You are viewing a plain text version of this content. The canonical link for it is here.
Posted to dev@streampipes.apache.org by "luoluoyuyu (via GitHub)" <gi...@apache.org> on 2023/05/27 13:42:09 UTC

[D] About Kafka consumer data loss problem (streampipes)

GitHub user luoluoyuyu created a discussion: About Kafka consumer data loss problem

### Problem Description
SpKafkaConsumer's process of creating consumers is an asynchronous process. If the connected topic has not submitted data, the data produced by the producer to the topic will be lost in the process of the consumer connecting to the topic. (The situation that creates the problem can be found in https://github.com/apache/streampipes/blob/dev/streampipes-integration-tests/src/test/java/org/apache/streampipes/integration/adapters/AdaptersTest.java#LL28C1-L28C1)
```
public class AdaptersTest {
  public void testAdapter(AdapterTesterBase adapterTester) throws Exception {
    adapterTester.startAdapterService();
    AdapterDescription adapterDescription = adapterTester.prepareAdapter();
    adapterTester.startAdapter(adapterDescription);
    List<Map<String, Object>> data = adapterTester.generateData();
    adapterTester.validateData(data);
  }
}
```
### Reason
In AdaptersTest, for example, consumers and producers are created asynchronously. When the created topic has not been submitted by a consumer for the same consumer group, the default behavior of the consumer in this case is to consume only the newly generated data after the consumer connects to the topic. When the producer produces a message during the consumer's connection to the topic, the consumer also loses the corresponding data.

### Solutions
Add the corresponding configuration items, for the same consumer group, if no offset has been submitted, then start consuming from the beginning

```
public class ConsumerConfigFactory extends AbstractConfigFactory {
    private static final String AUTO_OFFSET_RESET_CONFIG_DEFAULT="earliest";
    
    @Override
  public Properties makeDefaultProperties() {
    Properties props = new Properties();
    //.....
     props.put(ConsumerConfig.AUTO_OFFSET_RESET_CONFIG,AUTO_OFFSET_RESET_CONFIG_DEFAULT);
    return props;
  }
}
```





GitHub link: https://github.com/apache/streampipes/discussions/1626

----
This is an automatically sent email for dev@streampipes.apache.org.
To unsubscribe, please send an email to: dev-unsubscribe@streampipes.apache.org


Re: [D] About Kafka consumer data loss problem (streampipes)

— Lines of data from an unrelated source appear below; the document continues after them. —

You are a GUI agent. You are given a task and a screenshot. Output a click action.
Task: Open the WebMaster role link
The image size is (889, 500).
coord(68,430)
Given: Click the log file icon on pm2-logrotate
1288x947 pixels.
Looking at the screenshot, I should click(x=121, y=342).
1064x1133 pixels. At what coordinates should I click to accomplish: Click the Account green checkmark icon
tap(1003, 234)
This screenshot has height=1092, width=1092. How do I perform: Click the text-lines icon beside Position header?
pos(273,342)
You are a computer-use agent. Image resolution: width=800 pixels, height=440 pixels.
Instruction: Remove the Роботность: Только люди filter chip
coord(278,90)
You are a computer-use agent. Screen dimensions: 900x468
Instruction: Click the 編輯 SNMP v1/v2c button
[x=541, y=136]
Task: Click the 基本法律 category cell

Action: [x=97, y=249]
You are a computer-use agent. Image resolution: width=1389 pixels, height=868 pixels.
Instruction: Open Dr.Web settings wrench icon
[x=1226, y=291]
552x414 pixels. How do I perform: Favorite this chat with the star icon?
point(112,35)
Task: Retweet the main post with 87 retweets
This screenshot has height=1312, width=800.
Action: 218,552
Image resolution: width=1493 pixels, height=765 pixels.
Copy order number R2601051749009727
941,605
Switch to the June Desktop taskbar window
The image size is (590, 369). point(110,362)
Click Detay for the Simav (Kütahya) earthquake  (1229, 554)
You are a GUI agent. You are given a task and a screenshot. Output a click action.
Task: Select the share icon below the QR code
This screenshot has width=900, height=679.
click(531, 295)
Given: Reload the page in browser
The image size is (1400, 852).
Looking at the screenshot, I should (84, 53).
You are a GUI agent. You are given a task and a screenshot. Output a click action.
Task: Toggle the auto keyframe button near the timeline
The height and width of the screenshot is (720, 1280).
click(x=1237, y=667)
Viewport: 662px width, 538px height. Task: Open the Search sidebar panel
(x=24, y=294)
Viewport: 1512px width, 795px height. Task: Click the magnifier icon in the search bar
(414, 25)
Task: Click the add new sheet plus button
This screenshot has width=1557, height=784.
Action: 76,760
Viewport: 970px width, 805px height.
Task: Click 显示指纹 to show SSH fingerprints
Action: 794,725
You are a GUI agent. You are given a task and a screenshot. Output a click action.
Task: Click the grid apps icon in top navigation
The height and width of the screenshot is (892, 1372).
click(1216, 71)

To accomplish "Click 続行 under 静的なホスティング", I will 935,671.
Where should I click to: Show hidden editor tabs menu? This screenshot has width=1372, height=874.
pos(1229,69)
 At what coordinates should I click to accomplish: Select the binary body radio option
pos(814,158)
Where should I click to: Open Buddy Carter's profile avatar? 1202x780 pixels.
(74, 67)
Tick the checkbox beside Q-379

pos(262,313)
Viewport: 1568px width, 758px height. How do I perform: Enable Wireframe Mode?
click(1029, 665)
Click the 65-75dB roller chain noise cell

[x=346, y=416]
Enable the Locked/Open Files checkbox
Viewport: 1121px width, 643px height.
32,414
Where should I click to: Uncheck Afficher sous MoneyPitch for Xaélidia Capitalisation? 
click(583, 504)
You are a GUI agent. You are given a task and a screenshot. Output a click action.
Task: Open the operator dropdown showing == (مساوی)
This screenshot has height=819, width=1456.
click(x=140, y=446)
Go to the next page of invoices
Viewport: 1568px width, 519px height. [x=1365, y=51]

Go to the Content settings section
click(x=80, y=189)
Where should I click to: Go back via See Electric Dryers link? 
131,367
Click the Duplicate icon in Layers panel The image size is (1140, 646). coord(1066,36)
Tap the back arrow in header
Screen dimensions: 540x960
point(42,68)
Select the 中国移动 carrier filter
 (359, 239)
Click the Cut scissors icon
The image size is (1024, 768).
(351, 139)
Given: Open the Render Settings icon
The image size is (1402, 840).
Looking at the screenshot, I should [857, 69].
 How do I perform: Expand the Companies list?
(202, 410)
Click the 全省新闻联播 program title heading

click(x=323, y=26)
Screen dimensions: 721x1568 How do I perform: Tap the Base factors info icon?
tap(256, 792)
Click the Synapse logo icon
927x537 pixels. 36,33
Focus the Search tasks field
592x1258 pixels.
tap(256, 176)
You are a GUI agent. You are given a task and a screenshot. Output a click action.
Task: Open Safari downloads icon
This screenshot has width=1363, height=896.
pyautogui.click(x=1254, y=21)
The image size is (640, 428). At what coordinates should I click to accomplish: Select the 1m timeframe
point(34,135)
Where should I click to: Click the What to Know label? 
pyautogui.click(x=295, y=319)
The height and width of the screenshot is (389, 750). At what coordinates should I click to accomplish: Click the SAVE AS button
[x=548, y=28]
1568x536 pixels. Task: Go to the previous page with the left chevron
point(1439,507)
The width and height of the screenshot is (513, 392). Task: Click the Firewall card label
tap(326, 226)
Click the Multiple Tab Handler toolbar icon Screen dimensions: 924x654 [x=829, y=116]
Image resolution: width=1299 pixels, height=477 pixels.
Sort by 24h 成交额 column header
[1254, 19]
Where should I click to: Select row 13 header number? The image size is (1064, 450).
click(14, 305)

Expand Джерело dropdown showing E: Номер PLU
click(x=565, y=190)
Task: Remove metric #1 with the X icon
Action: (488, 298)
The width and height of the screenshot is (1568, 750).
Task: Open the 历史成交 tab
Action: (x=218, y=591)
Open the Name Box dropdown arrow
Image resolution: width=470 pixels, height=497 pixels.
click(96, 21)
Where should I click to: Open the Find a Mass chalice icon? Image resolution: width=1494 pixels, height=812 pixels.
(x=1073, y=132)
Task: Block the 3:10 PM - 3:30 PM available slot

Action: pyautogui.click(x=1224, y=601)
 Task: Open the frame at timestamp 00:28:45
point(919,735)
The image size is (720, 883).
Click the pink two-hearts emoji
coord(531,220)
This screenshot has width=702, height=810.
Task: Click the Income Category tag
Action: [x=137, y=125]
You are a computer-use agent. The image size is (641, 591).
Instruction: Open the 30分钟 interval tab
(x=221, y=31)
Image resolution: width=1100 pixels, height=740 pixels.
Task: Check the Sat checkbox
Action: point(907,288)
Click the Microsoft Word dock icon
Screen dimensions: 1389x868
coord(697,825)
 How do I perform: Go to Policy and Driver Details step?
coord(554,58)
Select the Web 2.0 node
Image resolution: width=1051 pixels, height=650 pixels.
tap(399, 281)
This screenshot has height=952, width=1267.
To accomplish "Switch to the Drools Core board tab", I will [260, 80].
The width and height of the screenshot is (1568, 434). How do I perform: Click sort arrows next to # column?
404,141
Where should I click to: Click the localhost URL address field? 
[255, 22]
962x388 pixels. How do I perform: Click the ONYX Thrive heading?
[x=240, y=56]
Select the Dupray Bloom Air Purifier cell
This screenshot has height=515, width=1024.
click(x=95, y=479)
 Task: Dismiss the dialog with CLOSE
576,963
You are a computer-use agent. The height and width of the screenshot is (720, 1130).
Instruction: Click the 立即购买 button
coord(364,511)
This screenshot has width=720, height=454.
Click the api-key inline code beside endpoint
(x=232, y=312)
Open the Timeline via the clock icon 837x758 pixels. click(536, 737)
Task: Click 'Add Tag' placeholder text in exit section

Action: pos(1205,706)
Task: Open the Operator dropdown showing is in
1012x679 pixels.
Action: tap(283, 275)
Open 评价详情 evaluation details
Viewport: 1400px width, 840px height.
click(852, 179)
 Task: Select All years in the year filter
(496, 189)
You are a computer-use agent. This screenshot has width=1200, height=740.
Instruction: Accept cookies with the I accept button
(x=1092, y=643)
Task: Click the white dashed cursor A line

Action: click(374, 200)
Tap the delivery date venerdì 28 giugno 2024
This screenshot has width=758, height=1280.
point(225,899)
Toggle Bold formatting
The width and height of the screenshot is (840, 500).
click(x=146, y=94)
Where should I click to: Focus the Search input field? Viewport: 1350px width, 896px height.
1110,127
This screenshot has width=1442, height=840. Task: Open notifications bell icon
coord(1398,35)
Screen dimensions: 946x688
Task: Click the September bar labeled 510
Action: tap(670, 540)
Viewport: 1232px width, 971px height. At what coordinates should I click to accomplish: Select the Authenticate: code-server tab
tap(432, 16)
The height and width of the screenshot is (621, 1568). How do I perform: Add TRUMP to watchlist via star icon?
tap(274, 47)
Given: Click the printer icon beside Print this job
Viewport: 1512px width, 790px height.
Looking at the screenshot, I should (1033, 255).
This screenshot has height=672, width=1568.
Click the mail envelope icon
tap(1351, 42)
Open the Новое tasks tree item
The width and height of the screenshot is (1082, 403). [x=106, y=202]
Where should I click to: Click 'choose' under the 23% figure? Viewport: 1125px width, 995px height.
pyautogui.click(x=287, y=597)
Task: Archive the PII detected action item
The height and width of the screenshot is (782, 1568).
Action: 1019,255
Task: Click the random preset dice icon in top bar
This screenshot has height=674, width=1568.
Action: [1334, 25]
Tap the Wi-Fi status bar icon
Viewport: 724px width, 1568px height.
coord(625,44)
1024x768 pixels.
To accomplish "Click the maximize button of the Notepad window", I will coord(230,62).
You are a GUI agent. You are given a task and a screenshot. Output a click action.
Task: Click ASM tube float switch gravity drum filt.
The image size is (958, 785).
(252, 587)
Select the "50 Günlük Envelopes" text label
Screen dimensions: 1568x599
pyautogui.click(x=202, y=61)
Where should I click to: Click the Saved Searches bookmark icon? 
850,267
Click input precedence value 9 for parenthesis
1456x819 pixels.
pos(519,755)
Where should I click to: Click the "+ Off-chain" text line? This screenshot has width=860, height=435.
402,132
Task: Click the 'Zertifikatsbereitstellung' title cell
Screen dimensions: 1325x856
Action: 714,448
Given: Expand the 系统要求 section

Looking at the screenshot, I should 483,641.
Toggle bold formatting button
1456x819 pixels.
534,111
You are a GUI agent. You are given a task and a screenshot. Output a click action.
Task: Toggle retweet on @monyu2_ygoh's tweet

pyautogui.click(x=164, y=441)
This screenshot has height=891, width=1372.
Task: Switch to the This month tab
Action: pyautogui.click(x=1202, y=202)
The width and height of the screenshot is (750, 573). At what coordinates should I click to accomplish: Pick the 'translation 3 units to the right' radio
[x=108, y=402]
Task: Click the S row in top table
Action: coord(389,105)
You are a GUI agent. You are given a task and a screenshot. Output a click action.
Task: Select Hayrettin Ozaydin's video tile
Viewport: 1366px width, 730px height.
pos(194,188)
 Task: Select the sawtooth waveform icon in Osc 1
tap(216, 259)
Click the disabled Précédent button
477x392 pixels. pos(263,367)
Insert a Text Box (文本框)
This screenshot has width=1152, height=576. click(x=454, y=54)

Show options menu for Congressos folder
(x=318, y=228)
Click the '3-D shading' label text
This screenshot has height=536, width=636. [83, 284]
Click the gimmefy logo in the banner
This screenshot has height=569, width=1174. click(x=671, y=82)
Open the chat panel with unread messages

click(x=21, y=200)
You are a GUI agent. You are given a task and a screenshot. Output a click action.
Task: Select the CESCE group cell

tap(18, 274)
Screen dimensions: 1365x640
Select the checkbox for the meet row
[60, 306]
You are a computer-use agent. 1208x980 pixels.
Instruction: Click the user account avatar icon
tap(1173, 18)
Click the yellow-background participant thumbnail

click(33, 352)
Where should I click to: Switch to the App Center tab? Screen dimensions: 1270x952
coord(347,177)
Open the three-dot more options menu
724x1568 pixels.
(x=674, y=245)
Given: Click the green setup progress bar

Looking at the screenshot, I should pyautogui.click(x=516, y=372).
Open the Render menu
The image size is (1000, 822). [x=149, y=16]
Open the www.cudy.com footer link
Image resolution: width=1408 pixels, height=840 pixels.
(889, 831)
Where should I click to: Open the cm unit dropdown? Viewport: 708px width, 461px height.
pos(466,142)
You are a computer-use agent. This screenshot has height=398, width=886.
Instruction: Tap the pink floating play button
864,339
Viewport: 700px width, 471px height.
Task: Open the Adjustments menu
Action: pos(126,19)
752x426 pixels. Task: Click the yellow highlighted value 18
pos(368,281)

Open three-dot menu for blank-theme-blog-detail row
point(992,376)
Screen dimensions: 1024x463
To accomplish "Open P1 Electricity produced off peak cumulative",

Posted by "luoluoyuyu (via GitHub)" <gi...@apache.org>.
GitHub user luoluoyuyu added a comment to the discussion: About Kafka consumer data loss problem

Hi, this issue is the one I encountered when adding kafka tests in the streampipes-integration-tests module, so I want to add AUTO_OFFSET_RESET_CONFIG configuration to the consumer default configuration item of kafka

GitHub link: https://github.com/apache/streampipes/discussions/1626#discussioncomment-6022770

----
This is an automatically sent email for dev@streampipes.apache.org.
To unsubscribe, please send an email to: dev-unsubscribe@streampipes.apache.org


Re: [D] About Kafka consumer data loss problem (streampipes)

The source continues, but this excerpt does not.